The old-school theme is somewhat unsaid, but “My Melody” clears the air of any speculation. Tame jacks the hook from Eric B. and Rakim’s classic, as well as conservatively using the whistle from the same song. There is no purpose, other than direct homage, to flipping “My Melody,” so I take this to signify their intentions on the album as a whole. This is progressive old-school rap, an update that subscribes to the same musical vision.
“I Ain’t Beat” exemplifies the producers’ eccentricity. Here, they use repetition so much that it becomes fresh, with at least five persistent loops to guide Tame One in addition to the whip of the drums. The biggest problem they encounter on the record is that the drums are simply too potent and magnified. The entire record is devoid of melody in a traditional sense. The production techniques of rap’s founders still send chills down my spine, but there’s a reason we’ve graduated to more complex and layered music. Xing and Fox manage to avoid monotony with the inventiveness their patterns contain, and with well-placed musical skits. “Dibby Dibby” bounces with a unique vibe, driven by Tame One’s vocals jumping around. Still, an entire album filled with hard, unpredictable rhythms wears on me with the absence of softer musical elements.

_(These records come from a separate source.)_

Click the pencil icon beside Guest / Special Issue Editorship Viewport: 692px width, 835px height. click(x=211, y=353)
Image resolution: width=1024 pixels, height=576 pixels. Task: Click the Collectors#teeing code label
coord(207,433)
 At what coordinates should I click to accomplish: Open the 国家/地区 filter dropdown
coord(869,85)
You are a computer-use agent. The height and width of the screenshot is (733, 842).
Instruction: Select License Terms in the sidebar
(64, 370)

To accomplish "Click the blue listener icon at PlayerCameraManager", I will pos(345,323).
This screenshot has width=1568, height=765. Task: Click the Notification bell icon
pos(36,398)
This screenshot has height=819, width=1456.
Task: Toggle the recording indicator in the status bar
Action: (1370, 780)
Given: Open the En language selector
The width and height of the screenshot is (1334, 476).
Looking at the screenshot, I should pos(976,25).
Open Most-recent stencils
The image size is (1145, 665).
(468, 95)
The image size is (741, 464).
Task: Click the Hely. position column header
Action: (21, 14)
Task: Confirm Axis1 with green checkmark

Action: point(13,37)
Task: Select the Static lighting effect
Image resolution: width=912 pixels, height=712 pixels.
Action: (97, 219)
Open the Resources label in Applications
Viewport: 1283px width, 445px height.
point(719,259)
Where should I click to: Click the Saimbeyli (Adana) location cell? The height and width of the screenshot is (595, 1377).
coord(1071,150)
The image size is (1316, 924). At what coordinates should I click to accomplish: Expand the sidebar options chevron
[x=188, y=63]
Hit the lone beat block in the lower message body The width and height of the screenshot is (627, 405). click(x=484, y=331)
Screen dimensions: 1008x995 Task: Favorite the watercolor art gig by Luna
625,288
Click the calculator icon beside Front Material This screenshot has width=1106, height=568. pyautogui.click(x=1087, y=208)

While the production walks a difficult line, it is still an ambitious emcee’s dream. The music is challenging yet simple, and Tame One has some serious fun with it. He completely abandons the verse-hook formula, pausing to ad-lib and let the music play when he feels like a break. “Jeruzalemz Finest” shows a lighter side of the already carefree artist:
“I roll a spliff thick as Anna Nicole Smith
Light and get just about as dumb as that slow bitch
Kool how I G Raps, catch a Black Thought and get Ludacris
Use Mad Skillz to get the loosest
No Biggie, wanna Bust a Rhyme, I’m All City
I’m a Genius, Cold Crush brothers down to the penis”
Tame One rides every beat without faltering, and he makes up for a lack of subject matter depth with pure skill. He delivers punchlines with such speed and nonchalance that even the failures can be easily ignored. Additionally, the technical aspects of each verse are impressive. He shows tight breath control and a true sense of style in his delivery.
The one thing you can’t say about “Spazmatic” is that it is boring. It is no standard entry into the rap catalogue. Both the production and the rhymes manage to peel off in different directions while staying firmly inside the average fan’s standards. This is a blessing because the record sounds new despite really not abandoning any formulas. The production is difficult to get accustomed to, though, and even when accepted for what it is, the drums pound relentlessly without a balancing melody. It is more impressive than listenable, an attractive stone statue that won’t give an inch. Check this one for something really new, but keep in mind that “Spazmatic” is more demanding than most will be willing to allow.